- Work to complete -
Beneath this line is the data. Output exactly the lines from the line with "This screenshot has width=589, height=643." to the line with "Task: Open the 规格说明 link", both ends included, and nothing more.

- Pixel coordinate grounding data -

....

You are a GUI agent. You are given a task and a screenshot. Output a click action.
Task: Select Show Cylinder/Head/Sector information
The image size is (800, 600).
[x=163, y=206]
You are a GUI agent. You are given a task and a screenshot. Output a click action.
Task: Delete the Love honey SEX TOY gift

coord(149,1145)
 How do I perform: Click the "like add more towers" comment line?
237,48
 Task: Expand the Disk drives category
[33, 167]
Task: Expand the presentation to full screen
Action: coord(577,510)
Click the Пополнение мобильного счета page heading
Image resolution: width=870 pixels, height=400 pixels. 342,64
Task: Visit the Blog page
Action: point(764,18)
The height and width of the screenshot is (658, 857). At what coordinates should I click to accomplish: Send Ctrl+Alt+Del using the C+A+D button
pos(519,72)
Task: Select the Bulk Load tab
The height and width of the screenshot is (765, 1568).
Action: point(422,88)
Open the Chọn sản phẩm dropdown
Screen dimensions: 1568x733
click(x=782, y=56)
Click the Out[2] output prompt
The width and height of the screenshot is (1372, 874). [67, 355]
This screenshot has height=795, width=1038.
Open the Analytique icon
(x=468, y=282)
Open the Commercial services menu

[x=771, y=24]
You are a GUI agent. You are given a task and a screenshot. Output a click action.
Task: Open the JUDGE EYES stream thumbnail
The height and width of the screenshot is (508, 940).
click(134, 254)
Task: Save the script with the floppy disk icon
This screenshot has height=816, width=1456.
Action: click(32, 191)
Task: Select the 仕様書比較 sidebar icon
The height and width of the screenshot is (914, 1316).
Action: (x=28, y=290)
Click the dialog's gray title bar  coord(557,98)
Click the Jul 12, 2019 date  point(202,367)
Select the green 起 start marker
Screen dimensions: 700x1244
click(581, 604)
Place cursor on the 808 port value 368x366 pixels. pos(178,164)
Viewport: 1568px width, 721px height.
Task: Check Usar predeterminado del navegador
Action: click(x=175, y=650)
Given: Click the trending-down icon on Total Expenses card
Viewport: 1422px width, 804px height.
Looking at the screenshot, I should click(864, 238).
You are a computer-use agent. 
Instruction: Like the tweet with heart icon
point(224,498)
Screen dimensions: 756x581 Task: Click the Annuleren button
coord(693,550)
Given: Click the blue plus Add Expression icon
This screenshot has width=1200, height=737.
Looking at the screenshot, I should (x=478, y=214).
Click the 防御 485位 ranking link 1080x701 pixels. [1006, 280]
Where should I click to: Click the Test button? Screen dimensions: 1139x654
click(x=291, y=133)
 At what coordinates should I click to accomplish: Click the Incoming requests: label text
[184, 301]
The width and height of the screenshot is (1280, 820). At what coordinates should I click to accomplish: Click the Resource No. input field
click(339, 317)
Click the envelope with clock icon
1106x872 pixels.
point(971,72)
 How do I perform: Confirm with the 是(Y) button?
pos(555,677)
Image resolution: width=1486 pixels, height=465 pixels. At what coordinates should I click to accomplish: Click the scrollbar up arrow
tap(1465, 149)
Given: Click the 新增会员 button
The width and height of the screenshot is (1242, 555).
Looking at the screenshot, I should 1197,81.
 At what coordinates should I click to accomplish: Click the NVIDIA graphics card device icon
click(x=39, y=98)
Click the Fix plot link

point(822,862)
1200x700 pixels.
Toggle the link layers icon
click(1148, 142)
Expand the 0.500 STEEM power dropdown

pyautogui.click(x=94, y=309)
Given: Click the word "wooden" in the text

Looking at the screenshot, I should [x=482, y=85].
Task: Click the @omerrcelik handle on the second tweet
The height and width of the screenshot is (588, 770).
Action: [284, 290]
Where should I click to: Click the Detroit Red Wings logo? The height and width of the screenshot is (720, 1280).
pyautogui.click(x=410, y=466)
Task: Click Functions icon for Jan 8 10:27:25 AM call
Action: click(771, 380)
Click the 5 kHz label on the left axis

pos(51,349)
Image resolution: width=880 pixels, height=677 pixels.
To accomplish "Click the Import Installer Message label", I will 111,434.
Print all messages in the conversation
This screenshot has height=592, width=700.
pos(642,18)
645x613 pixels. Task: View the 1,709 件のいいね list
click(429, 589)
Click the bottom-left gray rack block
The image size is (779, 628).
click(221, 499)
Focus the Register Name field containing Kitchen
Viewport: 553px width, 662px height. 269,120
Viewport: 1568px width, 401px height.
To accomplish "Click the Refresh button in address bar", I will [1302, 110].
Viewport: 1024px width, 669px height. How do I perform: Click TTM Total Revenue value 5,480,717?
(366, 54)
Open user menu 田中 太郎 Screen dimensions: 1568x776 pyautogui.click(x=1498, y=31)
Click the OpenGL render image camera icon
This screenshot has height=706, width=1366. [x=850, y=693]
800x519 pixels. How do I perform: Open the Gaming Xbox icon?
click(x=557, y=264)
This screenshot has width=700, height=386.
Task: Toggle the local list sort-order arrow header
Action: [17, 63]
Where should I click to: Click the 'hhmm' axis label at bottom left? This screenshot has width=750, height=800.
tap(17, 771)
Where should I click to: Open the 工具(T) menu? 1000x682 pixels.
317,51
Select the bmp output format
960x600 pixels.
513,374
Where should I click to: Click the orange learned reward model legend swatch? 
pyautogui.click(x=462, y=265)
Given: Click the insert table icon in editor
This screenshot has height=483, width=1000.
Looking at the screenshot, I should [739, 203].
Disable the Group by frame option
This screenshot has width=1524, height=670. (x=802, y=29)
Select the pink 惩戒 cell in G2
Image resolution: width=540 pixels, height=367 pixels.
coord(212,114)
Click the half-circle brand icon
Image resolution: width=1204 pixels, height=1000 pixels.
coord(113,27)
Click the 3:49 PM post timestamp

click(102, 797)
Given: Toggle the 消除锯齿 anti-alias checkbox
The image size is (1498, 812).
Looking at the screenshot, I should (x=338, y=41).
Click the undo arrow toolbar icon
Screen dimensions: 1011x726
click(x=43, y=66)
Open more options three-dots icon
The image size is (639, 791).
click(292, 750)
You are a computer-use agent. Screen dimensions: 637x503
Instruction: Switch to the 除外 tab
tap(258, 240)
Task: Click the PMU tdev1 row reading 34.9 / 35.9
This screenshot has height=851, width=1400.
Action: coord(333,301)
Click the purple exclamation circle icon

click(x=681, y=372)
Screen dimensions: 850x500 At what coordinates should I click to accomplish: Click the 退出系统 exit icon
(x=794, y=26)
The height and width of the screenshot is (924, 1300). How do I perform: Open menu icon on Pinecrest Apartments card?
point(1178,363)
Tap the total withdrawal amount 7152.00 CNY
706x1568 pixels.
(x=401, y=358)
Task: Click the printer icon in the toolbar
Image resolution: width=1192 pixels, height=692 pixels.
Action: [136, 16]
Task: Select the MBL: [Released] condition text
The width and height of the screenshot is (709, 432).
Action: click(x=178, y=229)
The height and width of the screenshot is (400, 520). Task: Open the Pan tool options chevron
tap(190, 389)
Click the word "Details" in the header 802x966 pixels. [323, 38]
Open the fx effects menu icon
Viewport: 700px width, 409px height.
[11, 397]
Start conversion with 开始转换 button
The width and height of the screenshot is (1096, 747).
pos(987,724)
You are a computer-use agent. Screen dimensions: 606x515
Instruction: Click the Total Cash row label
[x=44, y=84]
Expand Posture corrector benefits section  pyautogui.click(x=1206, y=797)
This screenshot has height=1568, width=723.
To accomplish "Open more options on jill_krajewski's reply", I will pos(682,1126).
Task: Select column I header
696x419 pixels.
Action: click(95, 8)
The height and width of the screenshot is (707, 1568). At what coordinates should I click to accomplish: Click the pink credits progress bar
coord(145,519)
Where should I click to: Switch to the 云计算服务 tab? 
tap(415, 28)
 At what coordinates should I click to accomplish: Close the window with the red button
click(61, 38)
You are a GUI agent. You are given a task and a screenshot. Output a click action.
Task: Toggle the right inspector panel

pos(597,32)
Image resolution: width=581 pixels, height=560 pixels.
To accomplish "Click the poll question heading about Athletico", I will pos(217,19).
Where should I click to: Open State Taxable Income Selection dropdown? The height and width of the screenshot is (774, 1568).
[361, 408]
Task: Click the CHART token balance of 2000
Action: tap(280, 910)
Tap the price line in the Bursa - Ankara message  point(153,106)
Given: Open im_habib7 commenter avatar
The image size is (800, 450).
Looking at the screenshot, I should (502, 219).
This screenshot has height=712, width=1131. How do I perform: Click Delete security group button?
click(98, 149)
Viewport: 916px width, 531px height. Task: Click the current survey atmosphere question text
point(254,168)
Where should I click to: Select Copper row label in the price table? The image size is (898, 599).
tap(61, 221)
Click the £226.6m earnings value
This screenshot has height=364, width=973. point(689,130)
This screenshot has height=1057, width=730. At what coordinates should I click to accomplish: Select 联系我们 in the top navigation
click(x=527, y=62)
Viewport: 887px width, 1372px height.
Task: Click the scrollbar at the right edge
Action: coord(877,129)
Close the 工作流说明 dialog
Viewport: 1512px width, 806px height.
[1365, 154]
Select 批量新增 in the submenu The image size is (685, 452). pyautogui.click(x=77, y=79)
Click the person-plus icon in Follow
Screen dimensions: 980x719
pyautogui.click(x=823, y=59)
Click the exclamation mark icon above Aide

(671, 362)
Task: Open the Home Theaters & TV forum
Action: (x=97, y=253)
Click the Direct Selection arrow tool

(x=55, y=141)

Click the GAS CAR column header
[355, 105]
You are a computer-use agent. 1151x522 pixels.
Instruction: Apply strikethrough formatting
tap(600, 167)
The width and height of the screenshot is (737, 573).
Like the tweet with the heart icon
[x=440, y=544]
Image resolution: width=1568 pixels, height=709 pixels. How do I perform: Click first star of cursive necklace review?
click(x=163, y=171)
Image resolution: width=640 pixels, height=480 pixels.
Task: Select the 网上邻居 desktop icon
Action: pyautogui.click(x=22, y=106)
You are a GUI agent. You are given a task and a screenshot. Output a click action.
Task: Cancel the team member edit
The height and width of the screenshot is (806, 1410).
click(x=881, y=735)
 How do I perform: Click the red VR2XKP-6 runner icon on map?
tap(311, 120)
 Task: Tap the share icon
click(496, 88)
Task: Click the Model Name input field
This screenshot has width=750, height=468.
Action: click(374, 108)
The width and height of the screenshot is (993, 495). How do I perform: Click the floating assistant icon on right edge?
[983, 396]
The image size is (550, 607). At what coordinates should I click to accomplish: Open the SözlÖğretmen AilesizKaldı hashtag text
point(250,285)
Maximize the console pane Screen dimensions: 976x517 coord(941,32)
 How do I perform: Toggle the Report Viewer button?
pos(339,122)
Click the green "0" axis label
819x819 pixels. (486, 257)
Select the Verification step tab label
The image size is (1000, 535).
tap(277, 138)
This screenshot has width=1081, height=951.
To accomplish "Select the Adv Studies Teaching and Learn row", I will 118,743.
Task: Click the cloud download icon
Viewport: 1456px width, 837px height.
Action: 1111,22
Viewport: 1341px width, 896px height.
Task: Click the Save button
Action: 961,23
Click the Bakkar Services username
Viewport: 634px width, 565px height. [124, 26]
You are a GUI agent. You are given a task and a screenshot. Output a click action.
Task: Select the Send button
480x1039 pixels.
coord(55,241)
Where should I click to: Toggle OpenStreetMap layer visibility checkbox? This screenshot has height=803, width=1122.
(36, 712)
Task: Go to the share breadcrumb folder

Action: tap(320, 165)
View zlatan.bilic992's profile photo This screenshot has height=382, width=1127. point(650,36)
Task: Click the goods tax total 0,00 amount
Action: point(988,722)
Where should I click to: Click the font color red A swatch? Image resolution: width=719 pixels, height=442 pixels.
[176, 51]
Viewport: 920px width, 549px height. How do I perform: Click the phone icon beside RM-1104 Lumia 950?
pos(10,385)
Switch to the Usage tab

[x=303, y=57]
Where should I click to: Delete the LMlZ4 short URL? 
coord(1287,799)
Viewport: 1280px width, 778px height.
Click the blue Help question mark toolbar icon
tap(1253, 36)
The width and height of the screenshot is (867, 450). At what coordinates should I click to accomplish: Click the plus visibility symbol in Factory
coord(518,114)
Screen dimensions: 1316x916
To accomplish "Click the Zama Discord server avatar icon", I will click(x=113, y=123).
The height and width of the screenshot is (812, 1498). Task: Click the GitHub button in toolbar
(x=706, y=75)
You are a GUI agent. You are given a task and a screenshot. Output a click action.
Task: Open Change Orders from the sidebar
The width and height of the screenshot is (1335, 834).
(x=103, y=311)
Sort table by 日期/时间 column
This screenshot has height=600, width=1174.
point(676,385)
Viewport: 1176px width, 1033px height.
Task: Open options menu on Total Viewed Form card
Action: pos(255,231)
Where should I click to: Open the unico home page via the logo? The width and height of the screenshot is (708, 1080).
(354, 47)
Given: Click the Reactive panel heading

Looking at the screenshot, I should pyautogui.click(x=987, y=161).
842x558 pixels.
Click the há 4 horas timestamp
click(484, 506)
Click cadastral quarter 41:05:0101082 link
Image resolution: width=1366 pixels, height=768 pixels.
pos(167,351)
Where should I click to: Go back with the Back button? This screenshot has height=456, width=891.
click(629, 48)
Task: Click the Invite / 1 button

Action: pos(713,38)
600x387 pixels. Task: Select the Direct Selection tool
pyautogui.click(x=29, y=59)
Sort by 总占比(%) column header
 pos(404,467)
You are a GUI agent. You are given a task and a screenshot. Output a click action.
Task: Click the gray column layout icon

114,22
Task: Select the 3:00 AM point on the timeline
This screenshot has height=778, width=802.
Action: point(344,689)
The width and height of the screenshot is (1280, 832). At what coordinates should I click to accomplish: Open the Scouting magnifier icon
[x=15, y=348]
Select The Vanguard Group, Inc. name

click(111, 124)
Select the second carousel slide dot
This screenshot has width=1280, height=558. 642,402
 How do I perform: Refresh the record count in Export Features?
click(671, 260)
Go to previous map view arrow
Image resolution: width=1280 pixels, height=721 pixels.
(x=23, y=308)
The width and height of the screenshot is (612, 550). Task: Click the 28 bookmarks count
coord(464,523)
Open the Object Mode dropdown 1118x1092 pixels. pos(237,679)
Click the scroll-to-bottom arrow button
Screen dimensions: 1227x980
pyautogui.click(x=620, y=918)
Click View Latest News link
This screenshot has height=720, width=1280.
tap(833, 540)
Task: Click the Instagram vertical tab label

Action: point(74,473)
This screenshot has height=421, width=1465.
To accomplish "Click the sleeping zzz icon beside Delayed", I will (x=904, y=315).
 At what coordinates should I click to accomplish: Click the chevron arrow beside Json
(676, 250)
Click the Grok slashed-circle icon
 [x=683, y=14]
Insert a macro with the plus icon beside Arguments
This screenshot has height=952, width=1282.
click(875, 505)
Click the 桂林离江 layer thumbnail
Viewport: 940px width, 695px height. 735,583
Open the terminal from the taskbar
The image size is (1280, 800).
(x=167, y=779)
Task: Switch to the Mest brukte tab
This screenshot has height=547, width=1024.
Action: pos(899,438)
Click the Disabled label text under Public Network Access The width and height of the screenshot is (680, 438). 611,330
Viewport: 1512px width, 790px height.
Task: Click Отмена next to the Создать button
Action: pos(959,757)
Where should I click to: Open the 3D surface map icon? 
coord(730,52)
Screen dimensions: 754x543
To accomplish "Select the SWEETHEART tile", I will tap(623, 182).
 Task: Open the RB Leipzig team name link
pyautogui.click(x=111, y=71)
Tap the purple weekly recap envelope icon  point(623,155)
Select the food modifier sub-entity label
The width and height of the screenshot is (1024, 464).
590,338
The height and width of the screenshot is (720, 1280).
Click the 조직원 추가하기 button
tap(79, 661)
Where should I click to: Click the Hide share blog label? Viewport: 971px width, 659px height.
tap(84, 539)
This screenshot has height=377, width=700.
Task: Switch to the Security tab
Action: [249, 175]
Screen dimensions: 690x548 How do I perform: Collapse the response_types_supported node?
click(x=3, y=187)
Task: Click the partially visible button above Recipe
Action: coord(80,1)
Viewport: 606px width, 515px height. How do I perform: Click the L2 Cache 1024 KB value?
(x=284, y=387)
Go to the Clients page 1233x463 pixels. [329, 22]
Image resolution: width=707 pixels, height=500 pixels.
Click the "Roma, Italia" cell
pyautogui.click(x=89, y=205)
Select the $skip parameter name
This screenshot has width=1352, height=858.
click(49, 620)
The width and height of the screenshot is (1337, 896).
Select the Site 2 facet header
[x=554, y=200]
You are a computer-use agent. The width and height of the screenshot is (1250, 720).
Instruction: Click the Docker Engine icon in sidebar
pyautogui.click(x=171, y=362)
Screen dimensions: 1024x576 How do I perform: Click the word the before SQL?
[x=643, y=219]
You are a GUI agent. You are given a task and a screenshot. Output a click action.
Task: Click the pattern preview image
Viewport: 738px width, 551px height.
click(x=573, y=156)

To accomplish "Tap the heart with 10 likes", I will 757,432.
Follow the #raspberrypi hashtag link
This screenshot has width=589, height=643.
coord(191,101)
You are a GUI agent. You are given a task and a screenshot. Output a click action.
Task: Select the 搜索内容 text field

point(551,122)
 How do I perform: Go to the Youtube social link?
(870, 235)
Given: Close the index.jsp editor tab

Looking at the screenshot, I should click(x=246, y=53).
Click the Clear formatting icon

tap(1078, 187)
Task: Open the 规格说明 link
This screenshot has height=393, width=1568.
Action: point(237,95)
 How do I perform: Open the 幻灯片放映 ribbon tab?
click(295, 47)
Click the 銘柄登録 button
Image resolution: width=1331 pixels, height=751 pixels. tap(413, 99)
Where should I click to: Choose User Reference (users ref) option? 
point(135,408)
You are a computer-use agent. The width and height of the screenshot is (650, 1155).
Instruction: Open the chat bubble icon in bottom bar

....

- Reply -
This screenshot has width=589, height=643.
coord(191,101)
You are a GUI agent. You are given a task and a screenshot. Output a click action.
Task: Select the 搜索内容 text field

point(551,122)
 How do I perform: Go to the Youtube social link?
(870, 235)
Given: Close the index.jsp editor tab

Looking at the screenshot, I should click(x=246, y=53).
Click the Clear formatting icon

tap(1078, 187)
Task: Open the 规格说明 link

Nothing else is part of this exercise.